Por volta dessa época, ele novamente procurou a ajuda de seu poderoso tio; esse movimento foi seguido por seu rápido progresso na advocacia. Tornou-se bencher em 1586 e foi eleito Reader em 1587, proferindo seu primeiro conjunto de palestras na Quaresma do ano seguinte. Em 1589, recebeu a valiosa nomeação de reversão para a Clerkship do Star Chamber, embora não tenha assumido formalmente o cargo até 1608; o posto valia £ 1 600 por ano.
Em 1588, tornou-se MP por Liverpool e depois por Middlesex em 1593. Mais tarde, ele se sentou três vezes por Ipswich (1597, 1601, 1604) e uma vez por Cambridge University (1614).
Ele se tornou conhecido como um reformador de mente liberal, ansioso para emendar e simplificar a lei. Embora amigo da coroa, ele se opôs aos privilégios feudais e aos poderes ditatoriais. Ele falou contra a perseguição religiosa. Ele atacou a Câmara dos Lordes em sua usurpação dos projetos de lei financeiros. Ele defendeu a união da Inglaterra e da Escócia, o que o tornou uma influência significativa para a consolidação do Reino Unido; e mais tarde defenderia a integração da Irlanda na União. Laços constitucionais mais estreitos, ele acreditava, trariam maior paz e força a esses países.

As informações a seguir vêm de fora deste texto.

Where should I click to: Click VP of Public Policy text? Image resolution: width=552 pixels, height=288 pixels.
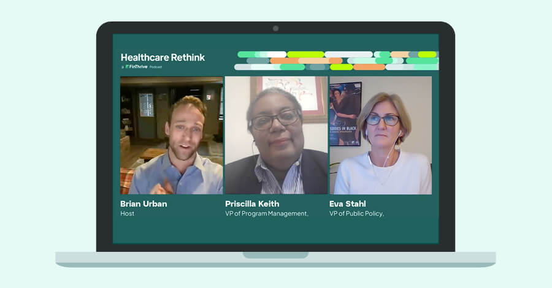pos(356,213)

Últimos anos do reinado de Elizabeth
Bacon logo se tornou conhecido de Robert Devereux, o 2.º Conde de Essex, o favorito da Rainha Elizabeth. Em 1591, ele atuava como conselheiro confidencial do conde. Em 1592, foi incumbido de escrever um tratado em resposta à polêmica antigovernamental do jesuíta Robert Parsons, que intitulou Certain Observations Made upon a Libel, identificando a Inglaterra com os ideais da democrática Atenas contra a beligerância da Espanha. Bacon ocupou seu terceiro assento parlamentar por Middlesex quando, em fevereiro de 1593, Elizabeth convocou o Parlamento para investigar uma trama católica romana contra ela. A oposição de Bacon a um projeto de lei que cobraria três subsídios extras na metade do tempo usual ofendeu a Rainha: os oponentes o acusaram de buscar popularidade, e por um tempo a Corte o excluiu do favor.